/  11.04.2020


Sarah McBride made history on Tuesday night (Nov. 3) when she became the first openly transgender state senator in the country. The politician and national press secretary of the Human Rights Campaign was easily elected to Delaware’s state senate, beating Republican opponent Steve Washington for a seat in Delaware’s 1st Senate District. McBride will replace Democratic incumbent Sen. Harris McDowell, who is retiring at the end of his term.

“We did it. I hope tonight shows an LGBTQ kid that our democracy is big enough for them, too,” McBride celebrated in a tweet on Tuesday night. “As Delaware continues to face the Covid crisis, it’s time to get to work to invest in the policies that will make a difference for working families.”

As the newly elected state senator, McBride’s victory will also make her the highest-ranking openly transgender official in the country, and the first-ever in Delaware.

“I’ve spent my life fighting for people to have dignity, peace of mind, and a fair shot at staying afloat and getting ahead,” McBride said in a statement announcing her candidacy last year. “Sen.
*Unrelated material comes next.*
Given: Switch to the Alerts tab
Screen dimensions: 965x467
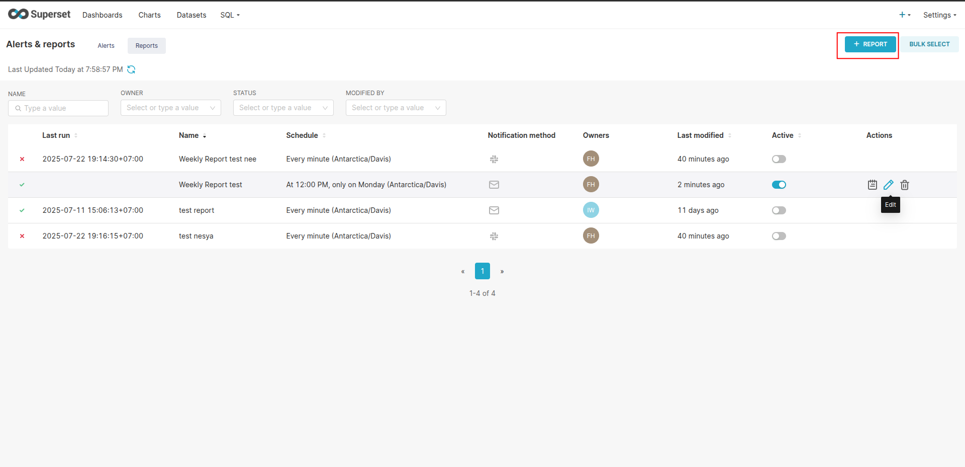Looking at the screenshot, I should pos(106,46).
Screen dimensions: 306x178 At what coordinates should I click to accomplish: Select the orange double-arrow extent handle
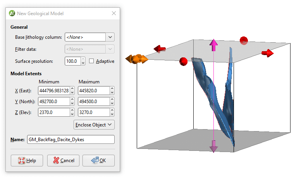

McDowell’s retirement at the end of this term is a well-deserved cap on a remarkable career of public service, and now our neighbors need someone who will continue to fight for them.”

“I don’t intend on serving as a transgender state senator,” she added in an interview with Delaware’s News Journal. “I intend on serving as a senator who happens to be transgender.

According to McBride’s campaign announcement, she also served as the first transgender woman to work in the White House when she interned for Barack Obama’s administration.

Alphonso David — president of the Human Rights Campaign — applauded McBride’s victory and said she “made history not just for herself but for our entire community.”

This victory — the first of what I expect to be many in her career — shows that any person can achieve their dream; no matter their gender identity or sexual orientation,” he added in a statement.

Last night, Democrats Ritchie Torres and Mondaire Jones also became the first Black and openly gay men to be elected into Congress.